Medo é contagioso. Pelo menos em casos como o meu, em que a coragem possui baixíssima imunidade. Dizem que compartilhar seus medos pode lhe trazer benefícios. Mas, o que não te contaram é sobre o grande potencial de contaminar os ouvintes com o seu temor.
Foi assim comigo, dezembro passado, espremido entre um trêmulo oriental e a pequenina janela do avião. Procurava me ajeitar no espaço reduzido para um cochilo tranquilo, quando o sujeitinho do lado pronunciou a maldita frase:
– Essa porcaria vai cair.
Um homem-bomba? Olhei para o lado e vi o coitado se borrando. Percebendo logo que não se tratava de um suicida, perguntei:
– Primeira vez?
– Oi?
– Perguntei se é a primeira vez?
– Tô mais preocupado se vai ser a última.
Procurei sorrir e confortá-lo:
– Relaxa. Viajar de avião é mais seguro que andar de carro ou a pé.
– Ah é? Caiu um semana passada, você viu?
– Sim. Dos mais de 100 mil que costumam levantar voo todos os dias.
– De que adianta 99.999 chegarem ao destino, se o meu resolver cair?
Eu dei risada e completei:
– Ei, não seja egoísta. Não é seu, é o nosso avião. Se você se esborrachar, eu vou junto.
Ri novamente, mas ele não achou graça. Ficou me olhando com uma expressão reprovadora pela piada fora de hora. Por isso, falei sério:
– Escute. Procure respirar fundo e pense em coisas positivas. Você é casado?
– Quer saber se vou deixar viúva?
– Ei cara, não exagere. Escute: é normal sentir medo. É só não deixar o medo te dominar. Procure fechar os olhos e…
– Fechar os olhos? Só falta me pedir pra dormir.
– Não seria uma má ideia.
– Você sabia que a dor é maior se você sofre um impacto enquanto está dormindo?
– Como assim?
– Quando você está acordado e sofre uma lesão, você contrai os músculos e isso diminui a dor. Mas se você está dormindo, os músculos ficam relaxados.
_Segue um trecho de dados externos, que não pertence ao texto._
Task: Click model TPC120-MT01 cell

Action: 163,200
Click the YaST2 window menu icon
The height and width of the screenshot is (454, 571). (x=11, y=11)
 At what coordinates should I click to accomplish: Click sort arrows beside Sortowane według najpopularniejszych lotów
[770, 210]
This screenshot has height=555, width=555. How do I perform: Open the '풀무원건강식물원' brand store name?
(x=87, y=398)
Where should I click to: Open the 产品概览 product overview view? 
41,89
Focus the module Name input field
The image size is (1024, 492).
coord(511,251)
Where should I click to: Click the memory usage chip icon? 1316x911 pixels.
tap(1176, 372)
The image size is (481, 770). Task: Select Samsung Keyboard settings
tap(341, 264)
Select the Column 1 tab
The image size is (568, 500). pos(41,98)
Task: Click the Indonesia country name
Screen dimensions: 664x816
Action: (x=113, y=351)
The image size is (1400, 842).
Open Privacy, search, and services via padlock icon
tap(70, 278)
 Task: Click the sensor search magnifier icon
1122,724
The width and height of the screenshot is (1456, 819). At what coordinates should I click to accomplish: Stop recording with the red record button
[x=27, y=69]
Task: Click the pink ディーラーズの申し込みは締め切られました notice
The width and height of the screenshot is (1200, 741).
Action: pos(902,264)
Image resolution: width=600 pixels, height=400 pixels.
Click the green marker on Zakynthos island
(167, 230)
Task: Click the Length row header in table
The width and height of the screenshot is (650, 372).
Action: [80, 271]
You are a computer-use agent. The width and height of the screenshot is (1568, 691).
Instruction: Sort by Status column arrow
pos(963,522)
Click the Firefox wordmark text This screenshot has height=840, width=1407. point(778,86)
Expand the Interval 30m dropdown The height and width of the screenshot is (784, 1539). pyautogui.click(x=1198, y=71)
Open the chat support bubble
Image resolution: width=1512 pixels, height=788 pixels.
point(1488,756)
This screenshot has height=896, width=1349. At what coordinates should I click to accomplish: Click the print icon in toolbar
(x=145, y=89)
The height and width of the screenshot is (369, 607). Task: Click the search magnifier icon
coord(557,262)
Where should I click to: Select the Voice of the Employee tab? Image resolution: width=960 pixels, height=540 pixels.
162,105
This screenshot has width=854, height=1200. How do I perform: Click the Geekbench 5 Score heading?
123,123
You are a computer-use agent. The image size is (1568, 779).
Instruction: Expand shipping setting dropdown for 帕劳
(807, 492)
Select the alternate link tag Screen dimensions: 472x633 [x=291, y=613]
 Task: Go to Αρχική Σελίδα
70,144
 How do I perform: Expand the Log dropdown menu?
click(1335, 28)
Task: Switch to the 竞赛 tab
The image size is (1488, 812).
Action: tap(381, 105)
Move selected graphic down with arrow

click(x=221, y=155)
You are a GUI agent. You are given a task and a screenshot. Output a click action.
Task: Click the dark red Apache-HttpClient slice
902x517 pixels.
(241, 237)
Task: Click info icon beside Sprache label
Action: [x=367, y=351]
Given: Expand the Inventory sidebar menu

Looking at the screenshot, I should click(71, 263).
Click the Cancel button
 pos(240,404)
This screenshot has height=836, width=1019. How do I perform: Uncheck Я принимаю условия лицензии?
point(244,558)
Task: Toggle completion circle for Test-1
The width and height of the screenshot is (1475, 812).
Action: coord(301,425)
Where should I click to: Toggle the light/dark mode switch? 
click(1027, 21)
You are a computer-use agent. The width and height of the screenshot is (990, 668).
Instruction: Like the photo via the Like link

E aí, parceiro, a dor é bem maior.
– Mas se você está dormindo, nem dá tempo de sentir dor.
Ele se inclinou pro meu lado e sussurrou:
– O cérebro continua enviando sinais de dor por alguns segundos. Você sofre como um porco.
– Onde você ouviu isso?
– Eu vi no YouTube. Tinha um médico dessas coisas falando sobre isso.
De repente, perdi a vontade dormir.
Tempos depois, ele disse:
– Olha como ele balança.
– Mas isso é a turbulência.
– Mas tá balançando demais. Isso não é normal.
– Será?
– Eu vi um vídeo na internet e o rapaz falou que, não sei porquê, quando balança de um jeito, o avião cai.
– “De um jeito”? Mas, de que jeito?
– Desse jeito, homem! Ah, e o cara era especialista.
– Especialista em quê?
– Ah, nesses troços de avião.
Foram 20 minutos, os mais longos de minha vida. Até que, para meu alívio e sobrevivência de todos, o avião pousou sem problemas. Na saída, o “vizinho” atormentado ainda arrematou:
– É, dessa vez escapamos. – E pela primeira vez em nosso desagradável encontro, sorriu.
O psicótico deve ter ido pegar um táxi, pela expressão de alívio. Quanto a mim, ainda tinha que pegar uma conexão. E as palavras do cidadão me acompanhavam.
Na outra aeronave, já acomodado, não estava com sono, nem com vontade ler ou qualquer coisa que o valha. Assim que levantamos voo, olhei para um tranquilo senhor, sentado ao meu lado. Percebendo que eu não estava lá muito bem, ele me perguntou:
– Está tudo bem, filho?
Após engolir em seco, arrematei:
– Não sei não, cara. Mas acho que essa porcaria vai cair.